Reproduce literalmente las líneas de los registros que van desde la que contiene "You are a GUI" hasta la que contiene "(x=743, y=168)", ambas incluidas.

- **REGISTROS DE ENTRADA**:
---------------

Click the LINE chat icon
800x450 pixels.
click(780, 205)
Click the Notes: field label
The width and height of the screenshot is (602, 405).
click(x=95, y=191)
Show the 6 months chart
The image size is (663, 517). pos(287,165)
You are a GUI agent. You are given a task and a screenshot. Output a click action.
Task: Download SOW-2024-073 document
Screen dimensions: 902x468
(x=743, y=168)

---------------

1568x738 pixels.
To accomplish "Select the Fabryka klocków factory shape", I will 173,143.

---------------

- **RESPUESTA ESCRITA**:
You are a GUI agent. You are given a task and a screenshot. Output a click action.
Task: Download SOW-2024-073 document
Screen dimensions: 902x468
(x=743, y=168)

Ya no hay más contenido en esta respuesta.